A successful session hijack would allow the attacker to impersonate the victim and communicate with the website on their behalf. This means they can use the victim's current session to access personal emails or other websites that may contain sensitive data. Session hijacking often occurs at public WiFi hotspots because they are easier to monitor and more susceptible to man-in-the-middle attacks.


How to protect yourself against man-in-the-middle attacks?

  • Turn off any settings that allow your device to automatically connect to available WiFi networks.

  • Turn off file sharing and log out of accounts you are not using.

  • Use password-protected WiFi networks whenever possible. If you have no choice but to use a public WiFi network, try not to send or access sensitive information.

  • Keep your operating system and antivirus software updated.

  • Avoid any financial activity, including cryptocurrency transactions, when using public networks.

  • Visit websites using the HTTPS protocol. But keep in mind that some hackers perform HTTPS spoofing, so this measure isn't completely foolproof.

  • Using a virtual private network (VPN) is always recommended, especially when you need to access sensitive or business-related data.

  • Be wary of fake WiFi networks. Don't trust the name of a WiFi just because it's the same as the name of a store or company. If in doubt, please ask staff to confirm the authenticity of the network. You can also ask them if they have a secure network you can borrow.

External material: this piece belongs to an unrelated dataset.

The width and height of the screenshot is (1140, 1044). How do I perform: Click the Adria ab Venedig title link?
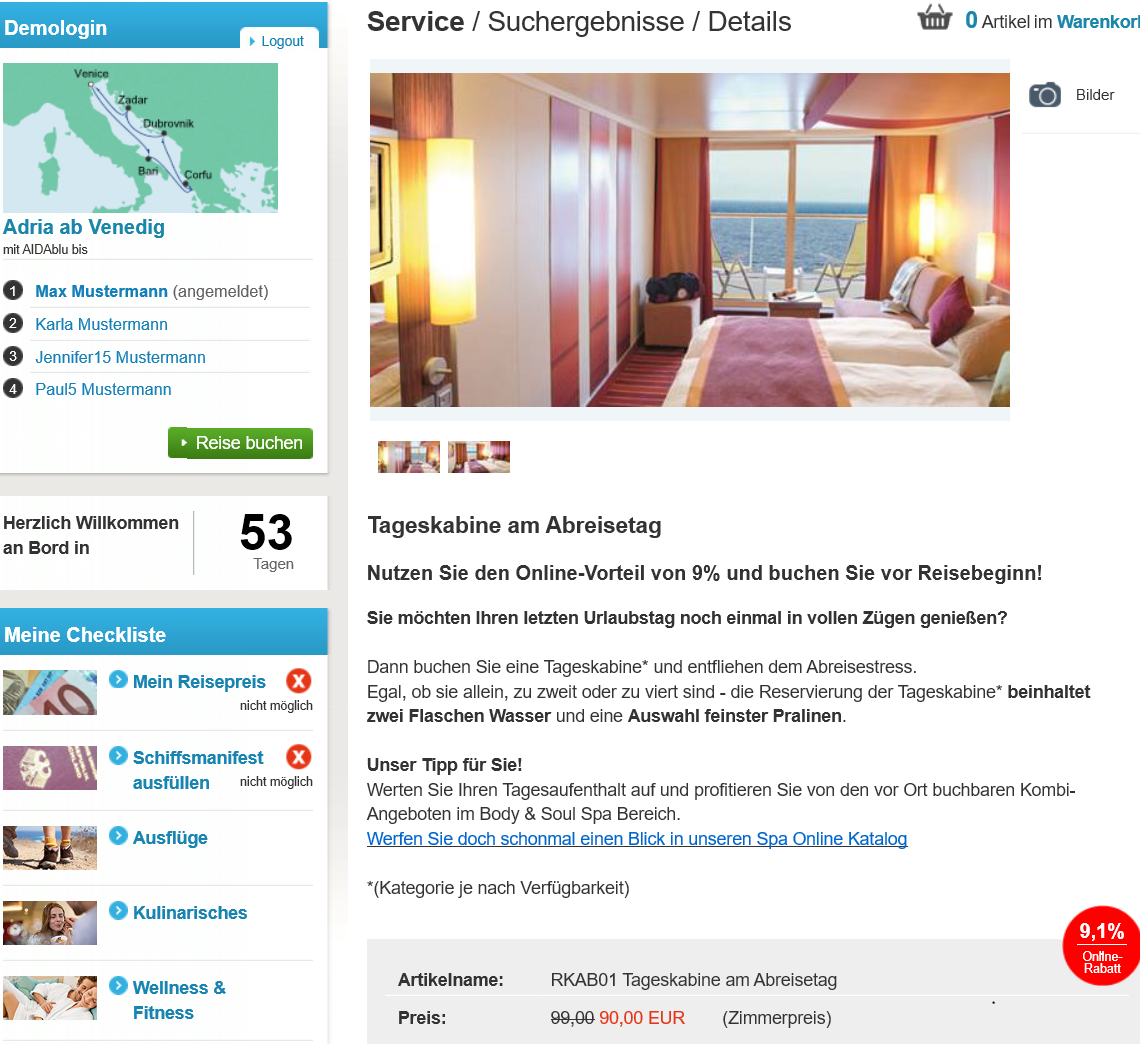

  • Please turn off WiFi and Bluetooth if you are not using them. Avoid connecting to public networks if you really don't need to.


Conclusion and thoughts

Cybercriminals are constantly looking for new ways to access people’s data, so it’s important to keep yourself aware and vigilant. Here, we discuss the many risks that public WiFi networks can present. While most risks can be mitigated by simply using a password-protected connection, it's important to understand how these attacks work and how to prevent yourself from becoming the next victim.